This doesn't feel relatable at all to me. If my writing speed is bottlenecked by thinking about what I'm writing, and my talking speed is significantly faster, that just means I've removed the bottleneck by not thinking about what I'm saying.
GRRM: How do you write so many books?... Don't you ever spend hours staring at the page, agonizing over which of two words to use, and asking 'am I actually any good at this?'
SK: Of course! But not when I'm writing.
(Full video here: https://www.youtube.com/watch?v=v_PBqSPNTfg )
In either case, different strokes for different folks, and what ultimately matters is whether you get good results. I think the upside is high, so I broadly suggest people try it out
In principle I don't see why they should have different amounts of thought. That'd be bounded by how much time it takes to produce the message, I think. Typing permits backtracking via editing, but speaking permits 'semantic backtracking' which isn't equivalent but definitely can do similar things. Language is powerful.
And importantly, to backtrack in visual media I tend to need to re-saccade through the text with physical eye motions, whereas with audio my brain just has an internal buffer I know at the speed of thought.
Typed messages might have higher _density_ of thought per token, though how valuable is that really, in LLM contexts?

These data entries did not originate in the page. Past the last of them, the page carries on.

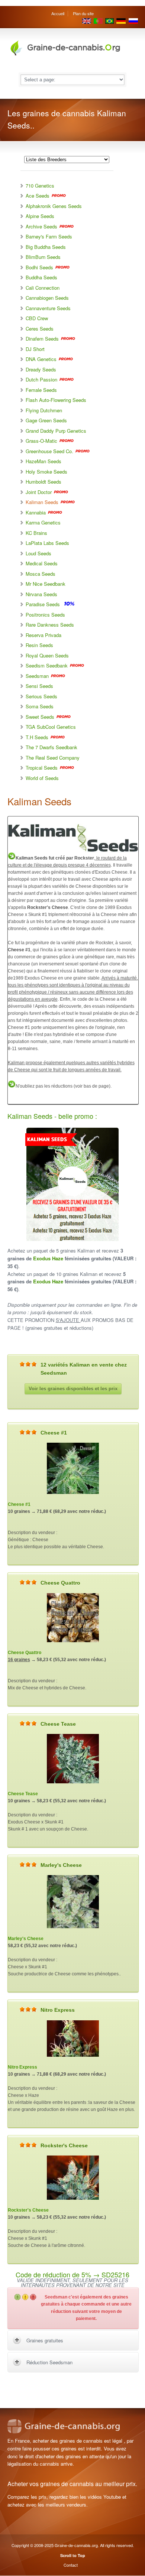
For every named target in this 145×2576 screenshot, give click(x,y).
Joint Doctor (39, 492)
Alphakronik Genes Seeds (54, 205)
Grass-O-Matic (41, 440)
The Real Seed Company (53, 757)
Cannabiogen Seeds (47, 297)
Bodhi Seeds (39, 267)
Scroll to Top (72, 2555)
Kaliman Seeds (42, 502)
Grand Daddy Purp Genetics (56, 430)
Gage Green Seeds (46, 420)
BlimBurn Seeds (43, 256)
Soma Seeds (40, 706)
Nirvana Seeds (41, 594)
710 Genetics (40, 185)
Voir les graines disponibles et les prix (73, 1388)
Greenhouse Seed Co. (49, 451)
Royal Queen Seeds (47, 655)
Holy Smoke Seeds (46, 471)
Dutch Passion (41, 379)
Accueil (57, 13)
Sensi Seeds (39, 685)
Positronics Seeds (45, 614)
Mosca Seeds (40, 573)
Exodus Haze (48, 1258)
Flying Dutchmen (44, 410)
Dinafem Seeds (42, 338)
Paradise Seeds (43, 604)
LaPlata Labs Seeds (47, 542)
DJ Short (35, 349)
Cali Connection (42, 287)
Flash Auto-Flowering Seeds (56, 399)
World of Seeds (42, 778)
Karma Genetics (43, 522)
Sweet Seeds (40, 716)
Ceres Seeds (40, 328)
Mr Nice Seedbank (45, 583)
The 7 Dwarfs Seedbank (51, 747)
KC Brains (36, 532)
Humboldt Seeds (43, 481)
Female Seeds (41, 389)
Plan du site (83, 13)
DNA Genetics (41, 359)
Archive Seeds (41, 226)
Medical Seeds (42, 563)
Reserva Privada (43, 635)
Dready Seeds (41, 369)
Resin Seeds (39, 645)
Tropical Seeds (42, 767)
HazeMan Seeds (43, 461)
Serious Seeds (41, 696)
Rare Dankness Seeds (50, 624)
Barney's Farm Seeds (49, 236)
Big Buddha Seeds (46, 246)
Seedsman (38, 675)
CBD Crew (37, 318)
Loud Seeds (38, 553)
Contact (71, 2565)
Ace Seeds (37, 195)
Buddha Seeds (41, 277)
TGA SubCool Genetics (51, 726)
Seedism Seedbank (47, 665)
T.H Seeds (37, 737)
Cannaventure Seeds (48, 308)
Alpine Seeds (40, 216)
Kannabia (36, 512)
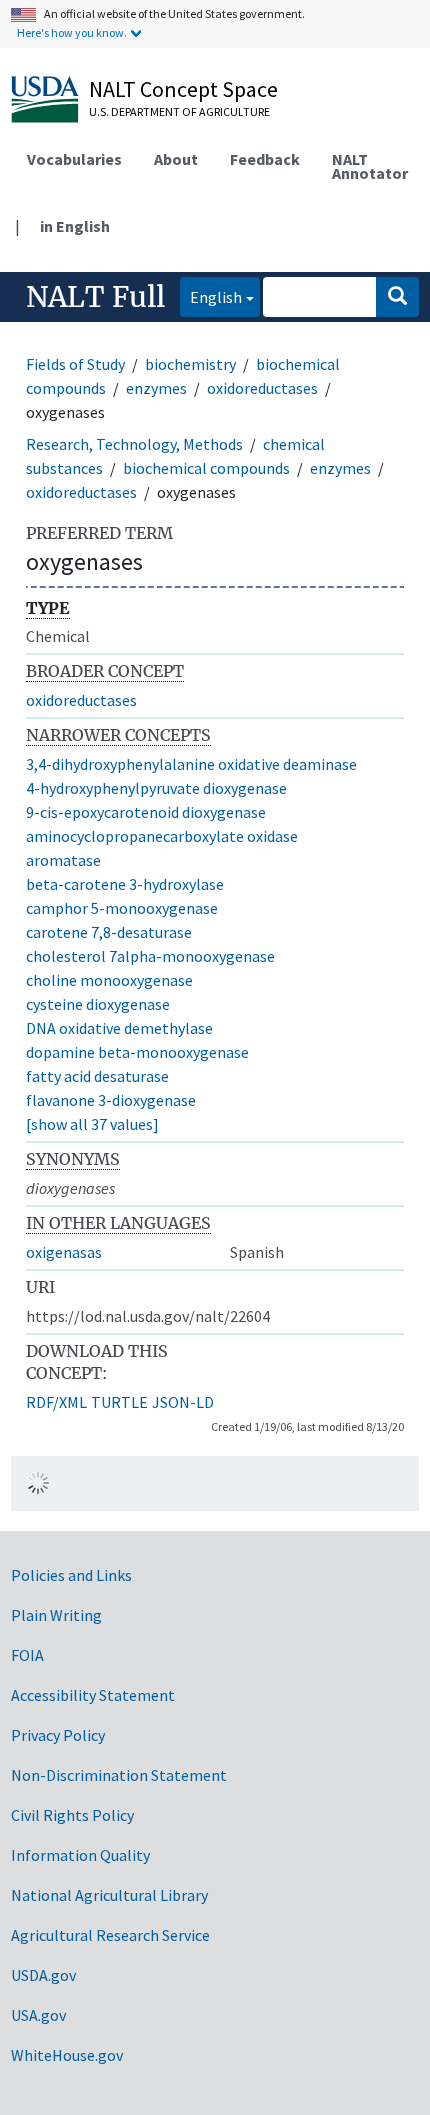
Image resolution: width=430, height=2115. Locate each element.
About (176, 159)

There are diminishing returns on how perfect you can get a prompt.
Also, audio permits a higher bandwidth mode: one can scan and speak at the same time.
And your 5 minute prompt just turned I to 1/2 hour of typing
With voice you get on with it, and then start iterating, getting Claude to plan with you.
Not been impressed with agentic coding myself so far, but I did notice that using voice works a lot better imo, keeping me focused on getting on with letting the agent do the work.
I've also found it good for stopping me doing the same thing in slack messages. I ramble my general essay to ChatGPT/Claude, get them to summarize rewrite a few lines in my own voice. Stops me spending an hour crafting a slack message and tends to soften it.
The Claude App version works from your phone and has a virtual environment it can use to write code and push it to a github repo :)
My go-to prompt finisher, which I have mapped to a hotkey due to frequent use, is "Before writing any code, first analyze the problem and requirements and identify any ambiguities, contradictions, or issues. Ask me to clarify any questions you have, and then we'll proceed to writing the code"
It's like a reasoning model. Don't ask, prompt 'and here is where you come up with apropos questions' and you shall have them, possibly even in a useful way.
Claude on macOS and iOS have native voice to text transcription. Haven't tried it but since you can access Claude Code from the apps now, I wonder if you use the Claude app's transcription for input into Claude Code.
Yeah, Claude/ChatGPT/Gemini all offer this, although Gemini's is basically unusable because it will immediately send the message if you stop talking for a few seconds
I imagine you totally could use the app transcript and paste it in, but keeping the friction to an absolute minimum (e.g., just needing to press one hotkey) feels nice
It's incredibly cheap and works reliably for me.
I have got it to paste my voice transcriptions into Chrome (Gemini, Claude, ChatGPT) as well as Cursor.
My main gripe is when the recording window loses focus, I haven't found a way to bring it back and continue the recorded session. So occasionally I have to start from scratch, which is particularly annoying if it happens during a long-winded brain dump.
Superwhisper offers some AI post-processing of the text (e.g., making nice bullets or grammar), but this doesn't seem necessary and just makes things a bit slower
My regular workflow is to talk (I use VoiceInk for transcription) and then say “tell me what you understood” — this puts your words into a well structured format, and you can also make sure the cli-agent got it, and expressing it explicitly likely also helps it stay on track.
I use a keyboard shortcut to start and stop recording and it will put the transcription into the clipboard so I can paste into any app.
It's a huge productivity boost - OP is correct about not overthinking trying to be that coherent - the models are very good at knowing what you mean (Opus 4.5 with Claude Code in my case)
I am using Whisper Medium. The only problem I see is that at the end of the message it sometimes puts a bye or a thank you which is kind of annoying.
If you want local transcription, locally running models aren't quite good enough yet.
They use right-ctrl as their trigger. I've set mine to double tap and then I can talk with long pauses/thinking and it just keeps listening till I tap to finish.
Also haven't tried but on latest MacOS 26 apple updated their STT models so their build in voice dictation maybe is good enough.